[WHAT IS BEING ASKED]: In the records below, find the line with "The height and", then retype it and every following line exactly, stopping after the line with "Click the 'Sell More Now' headline". Leave the pictures out.

[WORKING DATA]:
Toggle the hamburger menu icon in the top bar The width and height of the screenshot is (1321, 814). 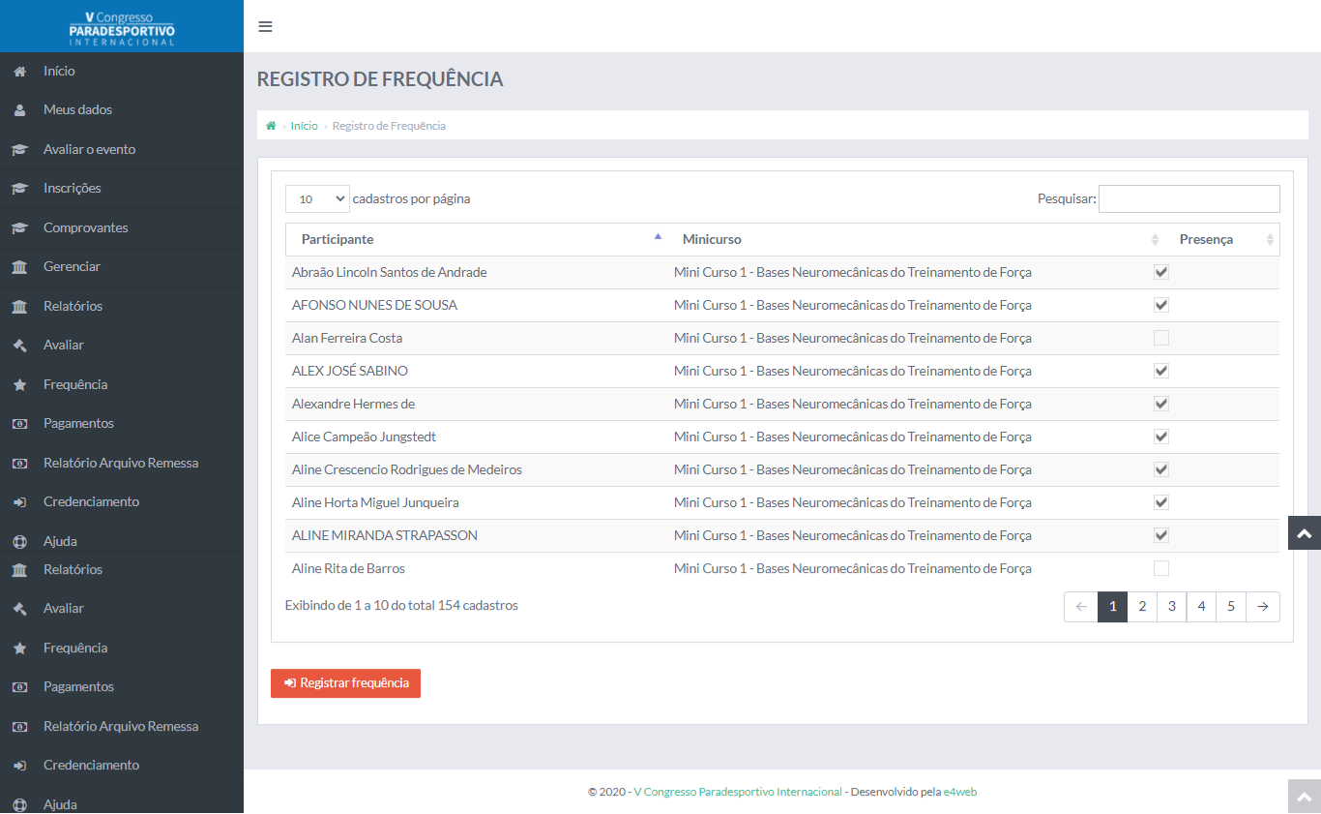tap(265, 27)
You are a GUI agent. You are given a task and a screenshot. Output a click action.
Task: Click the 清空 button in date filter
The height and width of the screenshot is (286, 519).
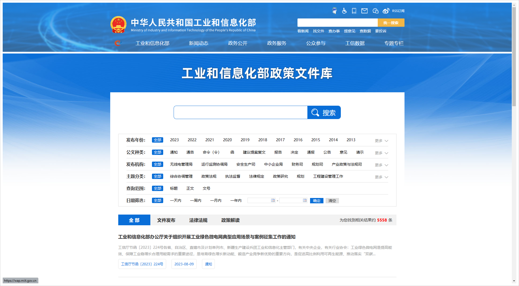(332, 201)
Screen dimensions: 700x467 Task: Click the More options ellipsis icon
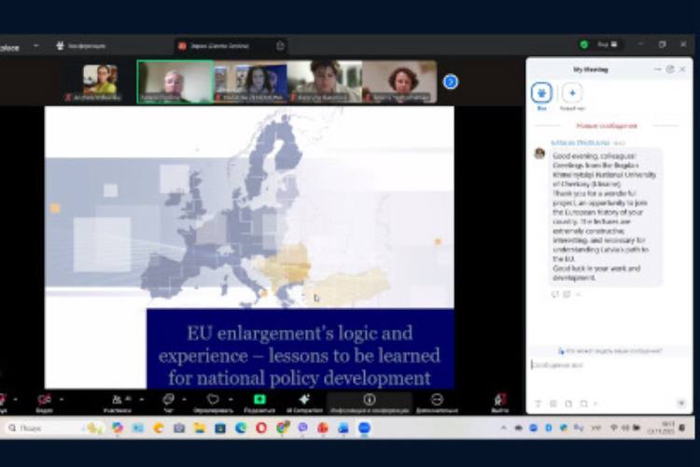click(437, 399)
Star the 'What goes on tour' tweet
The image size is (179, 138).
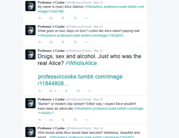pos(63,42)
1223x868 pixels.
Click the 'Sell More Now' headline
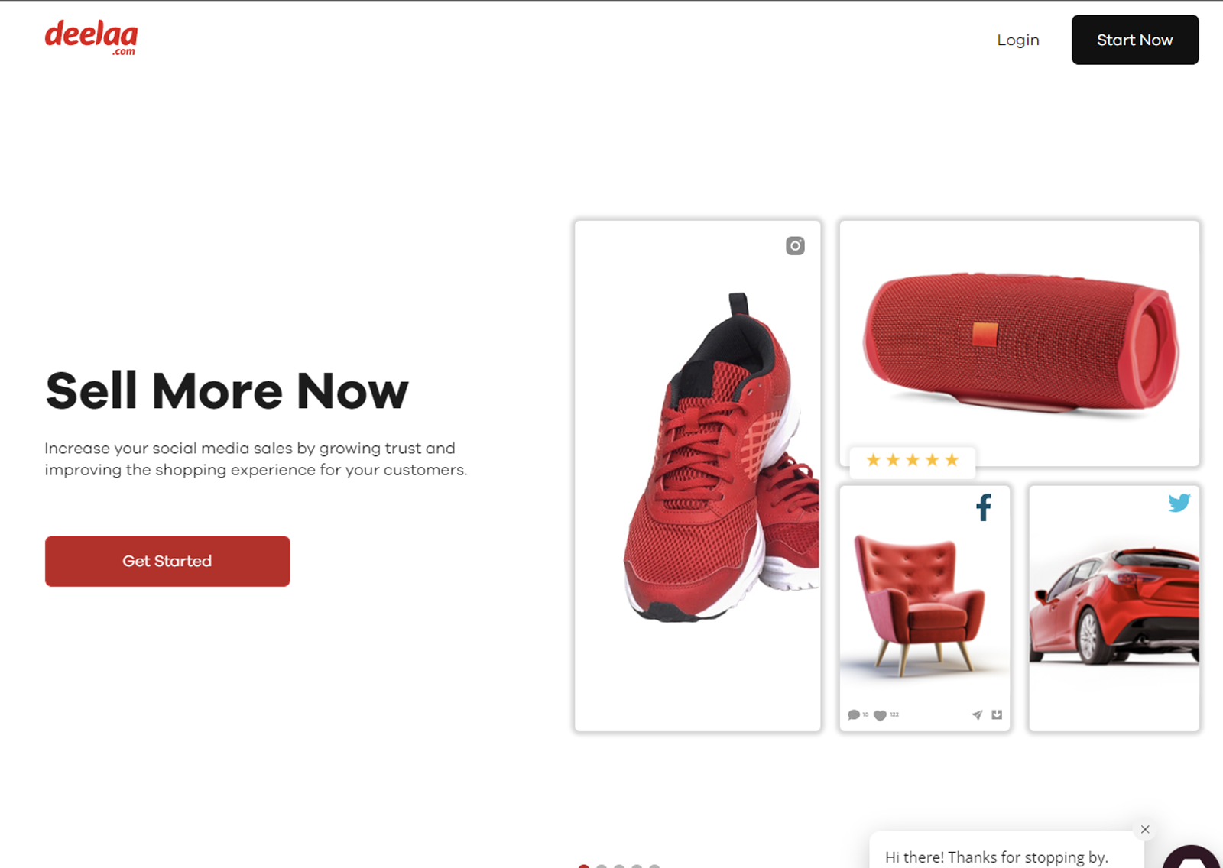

---

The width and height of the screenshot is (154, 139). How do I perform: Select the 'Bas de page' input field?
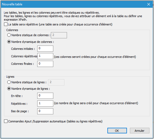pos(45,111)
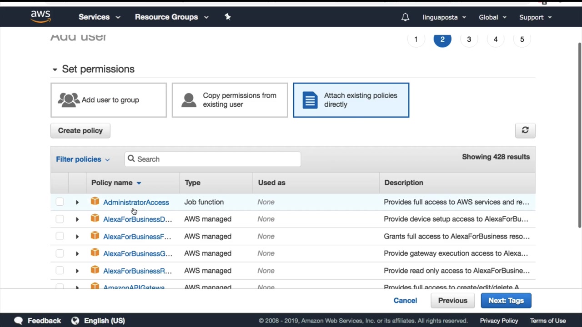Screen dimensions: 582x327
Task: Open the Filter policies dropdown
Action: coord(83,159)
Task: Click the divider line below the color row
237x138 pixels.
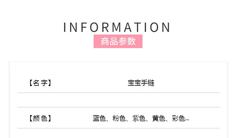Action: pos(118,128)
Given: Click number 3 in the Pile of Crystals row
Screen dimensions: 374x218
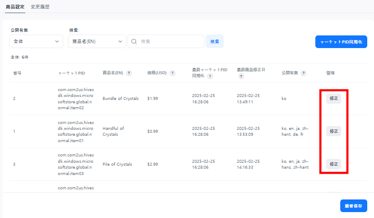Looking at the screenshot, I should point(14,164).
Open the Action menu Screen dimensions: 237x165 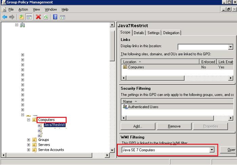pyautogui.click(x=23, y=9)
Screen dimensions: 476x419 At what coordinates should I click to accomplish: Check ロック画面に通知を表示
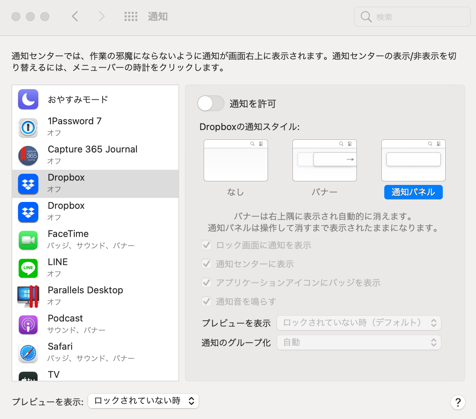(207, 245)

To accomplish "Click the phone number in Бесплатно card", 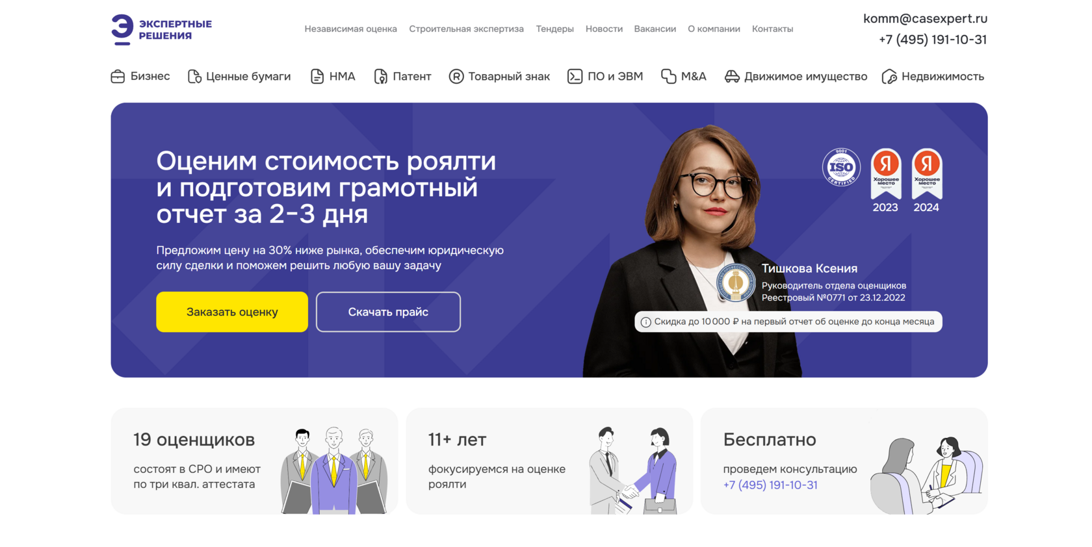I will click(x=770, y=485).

[TASK RESULT]:
The height and width of the screenshot is (286, 519).
(332, 201)
Screen dimensions: 700x467 Task: Click the More options ellipsis icon
click(437, 399)
Star the 'What goes on tour' tweet
The image size is (179, 138).
pos(63,42)
1223x868 pixels.
Click the 'Sell More Now' headline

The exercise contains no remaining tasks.